Small differences in the way the three cities typically present wine in restaurants further express historical and cultural differences. In Berlin and generally in Germany, wine lists are heavy on German wines; this limits choices of reds since white riesling is the grape that makes the best wines in the cold climate there. If you order a glass of wine, it will come with an etched line marking 10 or 12 ml, and waiters pour to that precise line. Never saw a glass with a line in Spain or France.
One historical quirk of Berlin: when you go out to eat you essentially have to pay for bottled water. Nobody drinks tap water. Supposedly Berliners got used to drinking bottled water after WWII when the infrastructure was in ruins and tap water was dangerous. Some might see this as an example of hidebound Europeans sticking with a dumb and expensive tradition for no good reason. Most restaurants have a deal with one or another brand of bottled water; presumably the water sales add significantly to profit margins. Given the generally reasonable cost of the food, that seemed fair to me.

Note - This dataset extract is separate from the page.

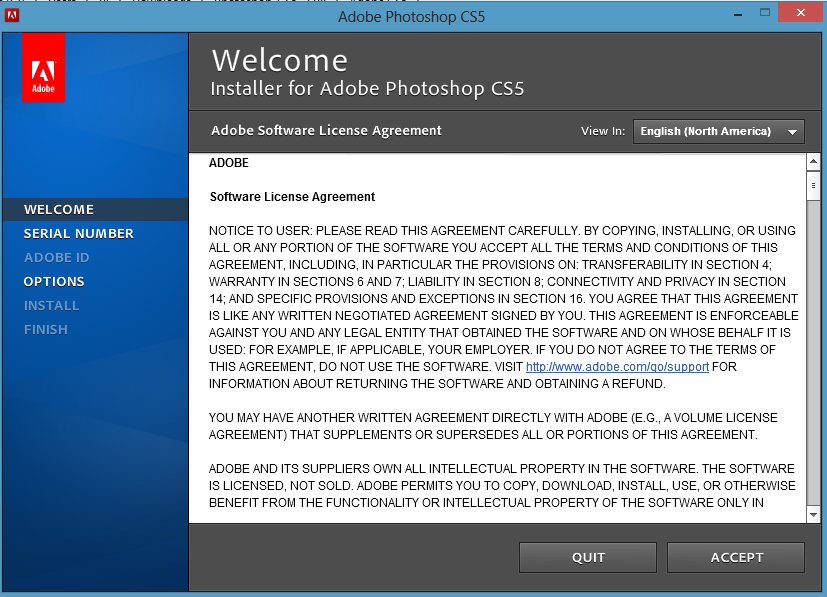
Task: Click the INSTALL step in sidebar
Action: tap(51, 305)
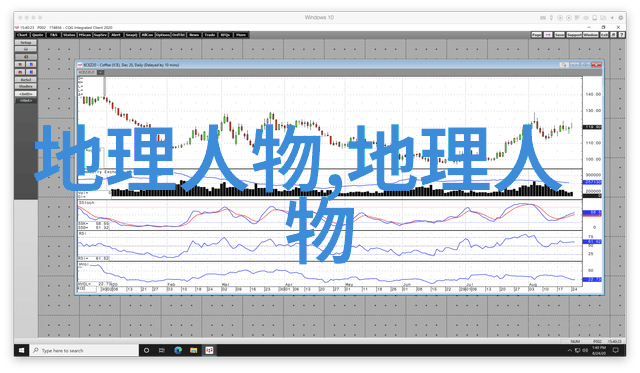
Task: Click the home icon in top toolbar
Action: click(613, 35)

In Paris on the other hand, asking for tap water is typical, and they usually bring it to the table in a decanter or bottle. On restaurant wine lists and in wine stores too, the French focus is on lesser French chateaux and off-year vintages, presumably because these establishments can’t compete with the astronomical costs of the most famous Bordeaux and Burgundy wines, for which prices are set on an international market. These days, for instance, even a young bottle of Chateau Lafite can set you back over $1,000 at the store. Thank globalization. A little bit of historical continuity is lost to all but the wealthiest French folks and tourists.
Reminders of the Nazi past are omnipresent in Berlin. As one among many examples, there are small brass stumbling blocks throughout Berlin. Slightly raised from other cobblestones, they are designed to ever-so-slightly trip pedestrians, who then look down and can see the name, dates and fate of a Jew who once lived or had a business at the building where they’re standing.
Consider also the striking Memorial to the Murdered Jews of Europe. The Memorial is located in the heart of the new Berlin, bordering the American embassy and the Tiergarten (Berlin’s Central Park), near the Brandenburg Gate. So Berliners will frequently see it, register it if only unconsciously and thus potentially think about its meaning. The location and design of the Memorial engendered decades of public debate and controversy, a process that itself exemplified healthy democracy. Although much smaller than the Holocaust museums in DC and Jerusalem, I found the museum that’s integrated into the Memorial as thought-provoking and powerful.
Compare what the Germans have done to ensure accurate and persistent memories of their past misdeeds with US actions to commemorate and keep alive memories of the US’s own holocausts involving Native Americans and African Americans, not to Vietnam and Indochina. As far as I know, there is no public reminder in DC that might cause a typical citizen to reflect on how the American government’s policies and, arguably, war crimes in Vietnam caused untold and indefensible suffering there, not just among Americans. Our Vietnam War memorial is a great and justly popular tourist site, but it focuses memories only on our losses.
Yet, policies that make history a daily presence for citizens—including the bad or horrific history, not just the glories like France’s wine—might just make for a better future.